Identify every line in the items below that contains the word "height", and copy each one in full.

** START DATA FOR THIS TASK **

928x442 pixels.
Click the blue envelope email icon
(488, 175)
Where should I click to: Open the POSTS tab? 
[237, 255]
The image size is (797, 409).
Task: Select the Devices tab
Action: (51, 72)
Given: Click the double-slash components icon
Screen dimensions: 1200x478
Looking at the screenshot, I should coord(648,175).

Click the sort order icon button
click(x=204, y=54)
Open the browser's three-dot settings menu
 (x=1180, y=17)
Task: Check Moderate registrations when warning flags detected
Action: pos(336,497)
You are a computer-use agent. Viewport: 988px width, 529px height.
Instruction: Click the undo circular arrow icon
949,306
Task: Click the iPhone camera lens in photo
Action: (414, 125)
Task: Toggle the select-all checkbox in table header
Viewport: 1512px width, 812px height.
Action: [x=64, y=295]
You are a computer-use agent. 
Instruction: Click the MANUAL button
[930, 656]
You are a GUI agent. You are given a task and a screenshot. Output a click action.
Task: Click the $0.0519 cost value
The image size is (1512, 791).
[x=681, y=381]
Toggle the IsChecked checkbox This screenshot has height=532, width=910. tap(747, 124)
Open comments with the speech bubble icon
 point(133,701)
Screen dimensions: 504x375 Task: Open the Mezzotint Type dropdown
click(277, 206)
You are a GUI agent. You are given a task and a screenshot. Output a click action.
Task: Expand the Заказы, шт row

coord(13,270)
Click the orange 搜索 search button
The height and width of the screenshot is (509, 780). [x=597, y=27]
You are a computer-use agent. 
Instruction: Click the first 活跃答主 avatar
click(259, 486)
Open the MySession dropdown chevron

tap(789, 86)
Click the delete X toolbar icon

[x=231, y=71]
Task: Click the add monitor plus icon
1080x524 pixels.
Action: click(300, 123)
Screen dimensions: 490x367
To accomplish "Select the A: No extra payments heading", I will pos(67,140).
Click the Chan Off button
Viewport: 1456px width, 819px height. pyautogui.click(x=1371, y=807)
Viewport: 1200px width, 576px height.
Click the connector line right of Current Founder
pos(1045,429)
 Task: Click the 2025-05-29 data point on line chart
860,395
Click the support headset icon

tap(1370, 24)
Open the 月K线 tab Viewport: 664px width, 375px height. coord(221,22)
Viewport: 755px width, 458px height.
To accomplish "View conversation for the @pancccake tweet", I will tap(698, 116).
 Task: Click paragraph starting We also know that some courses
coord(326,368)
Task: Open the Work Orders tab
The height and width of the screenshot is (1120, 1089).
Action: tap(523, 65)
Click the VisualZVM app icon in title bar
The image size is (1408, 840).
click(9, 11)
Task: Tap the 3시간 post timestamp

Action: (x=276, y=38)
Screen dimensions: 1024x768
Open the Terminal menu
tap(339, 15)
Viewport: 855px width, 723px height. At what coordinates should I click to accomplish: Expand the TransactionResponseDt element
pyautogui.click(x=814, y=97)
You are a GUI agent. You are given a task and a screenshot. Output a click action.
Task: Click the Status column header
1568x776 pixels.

** END DATA FOR THIS TASK **

■ **TASK RESPONSE**
You are a computer-use agent. Viewport: 988px width, 529px height.
Viewport: 1512px width, 812px height.
Toggle the IsChecked checkbox This screenshot has height=532, width=910. tap(747, 124)
The height and width of the screenshot is (509, 780). [x=597, y=27]
Viewport: 1456px width, 819px height. pyautogui.click(x=1371, y=807)
Viewport: 1200px width, 576px height.
Open the 月K线 tab Viewport: 664px width, 375px height. coord(221,22)
Viewport: 755px width, 458px height.
The height and width of the screenshot is (1120, 1089).
Viewport: 855px width, 723px height. At what coordinates should I click to accomplish: Expand the TransactionResponseDt element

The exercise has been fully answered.